Şöyle bir örnek vereyim; Merkez bankasının internet sitesinde enflasyon hedefleri ve gerçekleşme oranları yayınlanıyor. Merkez Bankası önce enflasyon hedefini tanımlıyor. “Enflasyon hedefleri; Merkez Bankası tarafından Türk Hükûmeti ile birlikte, 3’er yıllık dönemler hâlinde belirlenir. Enflasyon hedefi olarak, tüketici fiyat endeksinin sene sonundaki yıllık değişim oranı kullanılır.
Enflasyon hedefinin 2 puan üstü ve altı, belirsizlik aralığı olarak belirlenmiştir. Yıl sonu enflasyonunun belirsizlik aralığı dışında olması durumunda; Merkez Bankası hesap verme yükümlülüğü nedeniyle, Hükûmete açık bir mektup yazar.”
Demek ki enflasyon hedefi Hükümet ile ortaklaşa belirleniyor ve hedefin 2 puan altı veya üstü olduğu zaman Merkez Bankası Hükümete kamuoyuna açık mektup yazıyor Ortaklaşa kararda karar verici olan hükümet. Mektubu yazan Merkez Bankası ama gerçekte Hazine ve Maliye bakanı olsa gerek.
TÜİK 2025 yılında Ekim ayındaki enflasyonu yüzde 2,55, yıllık bazda ise 32,87 olarak açıkladı. Özetle yıl sonundaki enflasyon hedefi yine yüzde 5 olarak tutturulmamış olacak.
İşte yıllara göre açıklanan enflasyon hedefleri ve enflasyonun gerçekleşme oranları.

Görünen o ki Merkez Bankası 8 yıldır “Merkez Bankası hesap verme yükümlülüğü nedeniyle” Hükûmete mektup yazıyor, yenisi de 2025 yılı için herhalde hazırlanıyor.
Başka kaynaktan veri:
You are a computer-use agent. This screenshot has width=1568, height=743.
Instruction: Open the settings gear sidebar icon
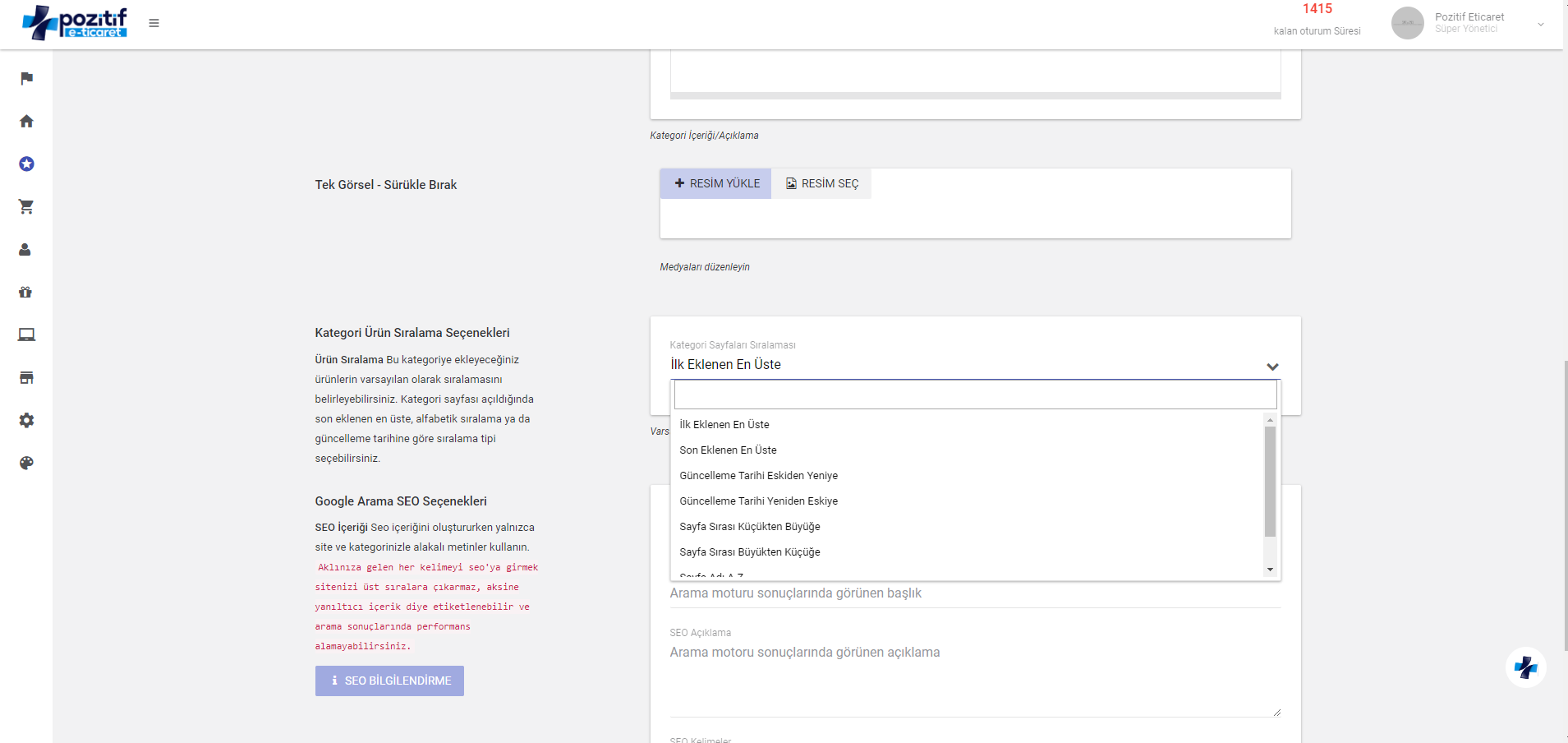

Peki, bu bilgilere vatandaş ne kadar ilgi duyuyor derseniz, bu rakamlar kimsenin umurunda değil. Zira hedef hep aynı “yüzde 5” ama 2013’ten beri hedefleri tutturmak mümkün olmamış.
Vatandaş günlük yaşamını sürdürmenin derdinde. Peki ülkenin geleceğine kim karar verecek?